Hal tersebut menjadi salah satu pokok pembahasan dalam Rapat Monitoring dan Evaluasi PJJ melalui Zoom Meeting, Senin (7/9/2026). Dalam rapat tersebut, Dinas Pendidikan Provinsi Kalimantan Tengah meminta perwakilan daerah memberikan gambaran konkret mengenai pelaksanaan PJJ di masing-masing jenjang pendidikan.

Kadisdik Kalteng Muhammad Reza Prabowo melalui Sekretaris Dinas, Safrudin, secara khusus menyoroti tantangan SMK yang memiliki komposisi pembelajaran sekitar 30 persen teori dan 70 persen praktik.

“Bagaimana SMK menyiasati PJJ, mengingat porsi SMK adalah 30 persen teori dan 70 persen praktik?” demikian pertanyaan yang disampaikan dalam evaluasi tersebut.


Kondisi ini membuat sekolah perlu menyiapkan strategi pembelajaran yang menyesuaikan karakteristik kompetensi keahlian masing-masing. Pembelajaran tidak cukup hanya mengandalkan pertemuan daring, terutama untuk materi yang membutuhkan pengalaman praktik secara langsung.

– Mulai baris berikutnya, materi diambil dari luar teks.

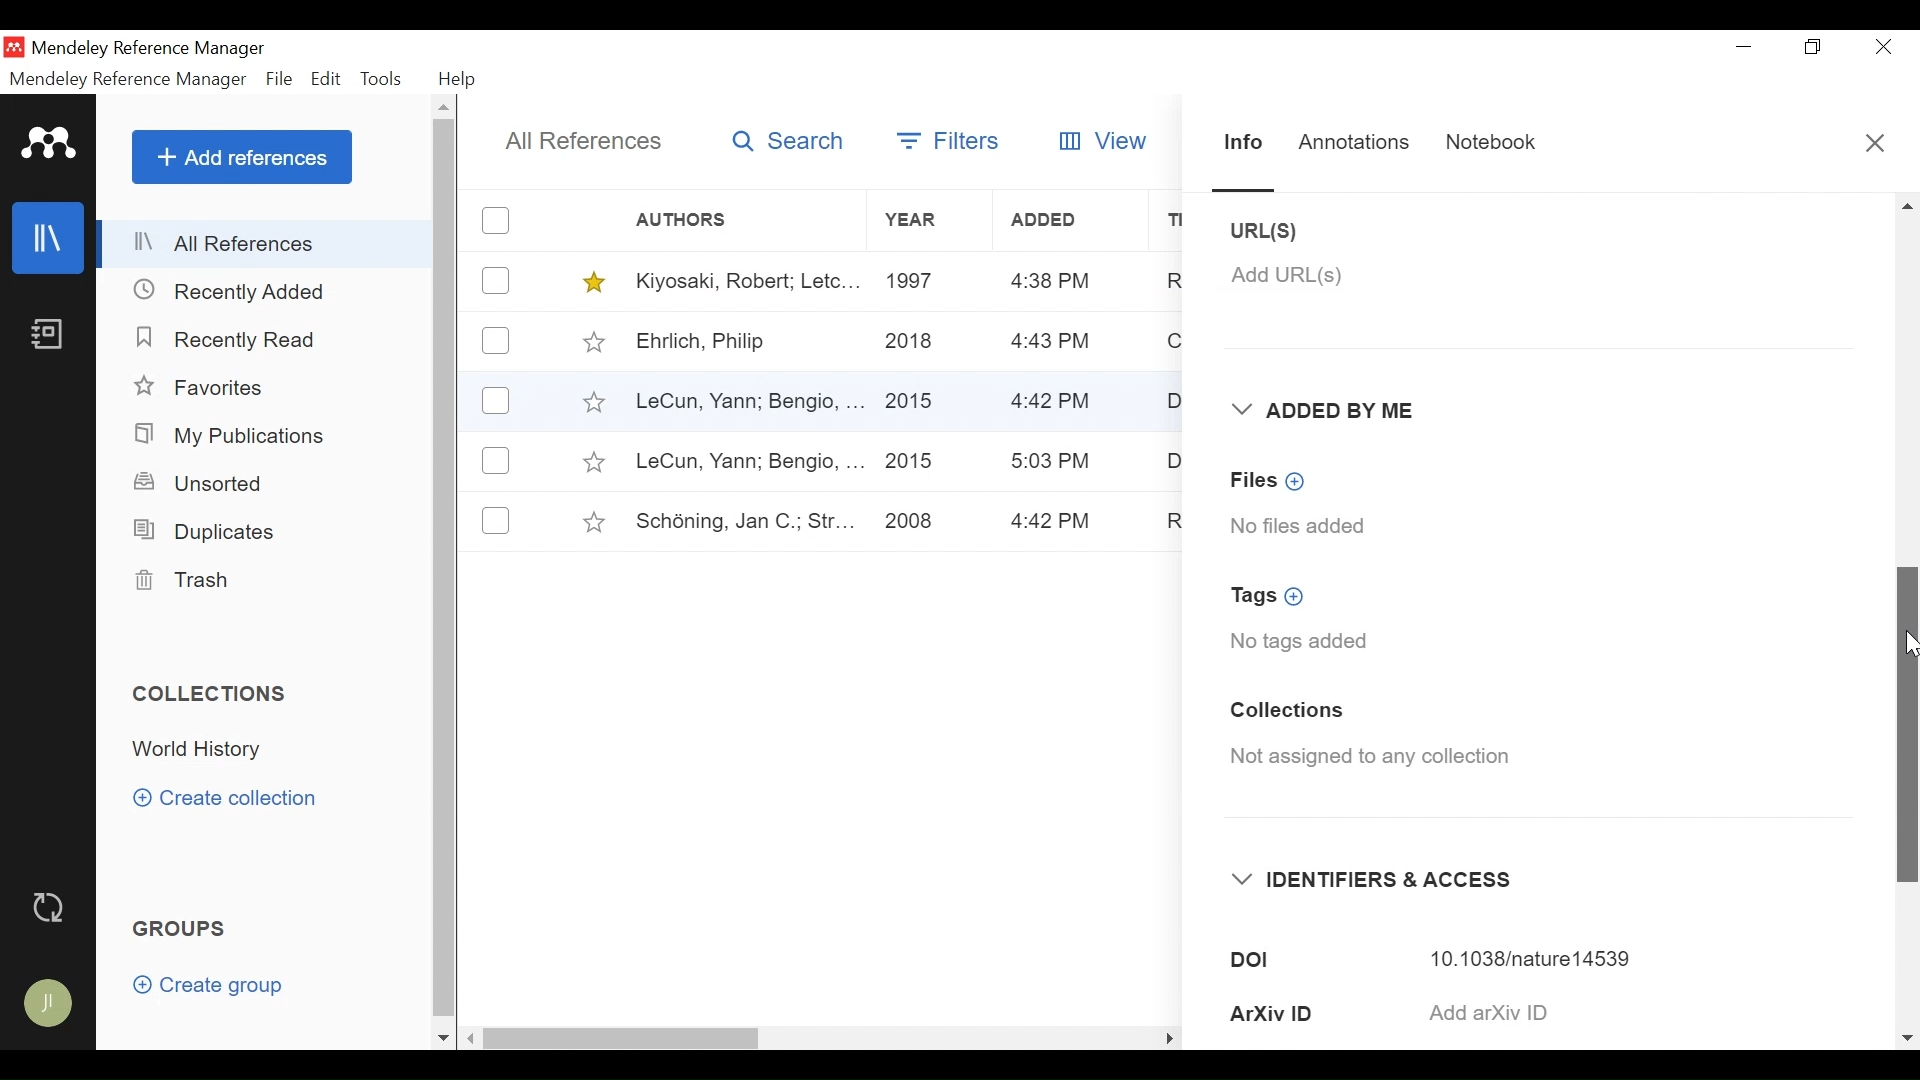  Describe the element at coordinates (748, 462) in the screenshot. I see `LeCun, Yann; Bengio` at that location.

Dalam rapat juga ditegaskan bahwa sekolah harus tetap mengupayakan pembelajaran meskipun menghadapi keterbatasan jaringan internet, perangkat, listrik maupun kondisi geografis.

Bagi wilayah dengan akses internet yang terbatas, sekolah dapat mengombinasikan metode pembelajaran menggunakan grup komunikasi digital maupun modul bahan ajar cetak yang dapat dipelajari peserta didik secara mandiri.


Evaluasi tersebut juga menjadi ruang bagi Dinas Pendidikan untuk memperoleh gambaran langsung mengenai kondisi pembelajaran di lapangan, termasuk bagaimana sekolah menghadapi tuntutan pembelajaran praktik selama situasi darurat kabut asap.

Safrudin menegaskan, kondisi PJJ tidak boleh menjadi alasan untuk menghentikan aktivitas pendidikan. Sekolah tetap diminta menjaga disiplin, memastikan program pembelajaran berjalan dan menjamin hak peserta didik memperoleh pendidikan berkualitas.

“PJJ adalah bentuk langkah adaptif agar proses belajar mengajar tetap berlangsung tanpa mengabaikan faktor keselamatan,” tegasnya.

Melalui evaluasi secara berkala, Dinas Pendidikan Provinsi Kalimantan Tengah terus mendorong agar setiap satuan pendidikan mampu menyesuaikan strategi pembelajaran dengan kondisi wilayah sekaligus tetap menjaga mutu pendidikan.